Coréalisation entre Zach Lipovsky (Dead Rising, Leprechaun: Origins) et le nouveau venu Adam B. Stein, qui n’avait jusque-là mis en boite que des courts métrages et des épisodes de séries, qui écrivent également le scénario, Freaks est un film indépendant au budget limité dans lequel il faut mieux se lancer sans avoir rien vu ni lu, vierge de toute information à son sujet. C’est pourquoi, si l’envie d’être surpris et de vivre une expérience des plus intéressantes vous tente, veuillez arrêter immédiatement la lecture de ces quelques lignes et revenez une fois que vous aurez vu le film. Parce que bien que Freaks soit imparfait, c’est une bobine assez passionnante, remplie d’idées complexes qui prennent une tournure unique, tout en s’appuyant sur une base des plus réaliste qui ne les rendent que plus percutantes, en plus de nous présenter une toute jeune actrice qui, si elle se débrouille bien dans ses choix de carrière, pourrait avoir une très belle carrière à Hollywood. Donc dernier avertissement, la suite de ce texte contiendra des spoilers qu’il vaut mieux ne pas lire si vous comptez voir Freaks.

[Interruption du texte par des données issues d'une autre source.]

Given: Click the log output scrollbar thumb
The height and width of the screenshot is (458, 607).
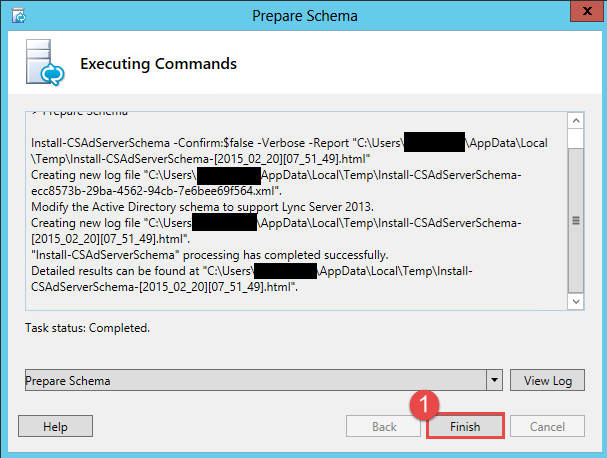Looking at the screenshot, I should pyautogui.click(x=575, y=220).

Tout ne fonctionne pas dans Freaks, mais c’est le genre de petit film avec de grandes idées. La première moitié du film, sans doute la plus intéressante, se déroule presque entièrement dans la maison de cette jeune fille de 7 ans, Chloé, et l’histoire nous est racontée de son point de vue à elle. On comprend qu’elle est confinée dans cette maison par son père, qui dit qu’il ne doit sortir sous aucun prétexte car de grands dangers rôdent à l‘extérieur sans qu’on sache ce qu’il en est réellement, lui-même ne sortant qu’à de très rares occasions, lorsqu’il faut ramener de la nourriture, rentrant parfois blessé de ces expéditions. Chloe vit dans un monde qu’elle s’invente, essentiellement dans sa chambre, rêvant de plaisir simples tels que d’acheter une glace à cet étrange camion de glace qui passe régulièrement devant sa maison, rêvant secrètement de découvrir l’extérieur malgré les recommandations de son père à la fois aimant et sévère. Cette première partie joue à fond la carte de la paranoïa et les deux réalisateurs arrivent avec quelques artifices à installer une certaine tension, distillant ci et là des indices pour faire comprendre au spectateur ce qu’il en est réellement (via un poste de télé en arrière-plan par exemple). Ils font un excellent travail pour garder le public dans l’expectative sur ce qu’il se passe, et rendant leur film réellement captivant. Cette première partie très maline interroge le spectateur si ce qu’il voit est de la maltraitance, un traumatisme ou quelque chose d’autre, et bien que le rythme soit lent et un peu déroutant, cette tension qui est installée attrape le spectateur par la main et l’amène avec lui aux côtés de cette jeune fillette de 7 ans. Lorsque la jeune Chloé s’aventure enfin dans le monde extérieur pour la première fois, cela semble presque surréaliste, à la limite de l’onirisme, ce qui ne fait qu’ajouter au sentiment d’incertitude quant à ce qu’il se passe et à la direction que prend le film. Et puis à mi-film, Freaks prend un tournant, devenant un film de super-héros, certes toujours aussi sympathique mais bien plus classique, détournant les codes instaurés par Marvel ou les X-Men, les mélangeant à certaines idées du Firestarter (1984) de Mark L. Lester, et assimilant l’ensemble pour donner un film réellement intéressant à plus d’un titre.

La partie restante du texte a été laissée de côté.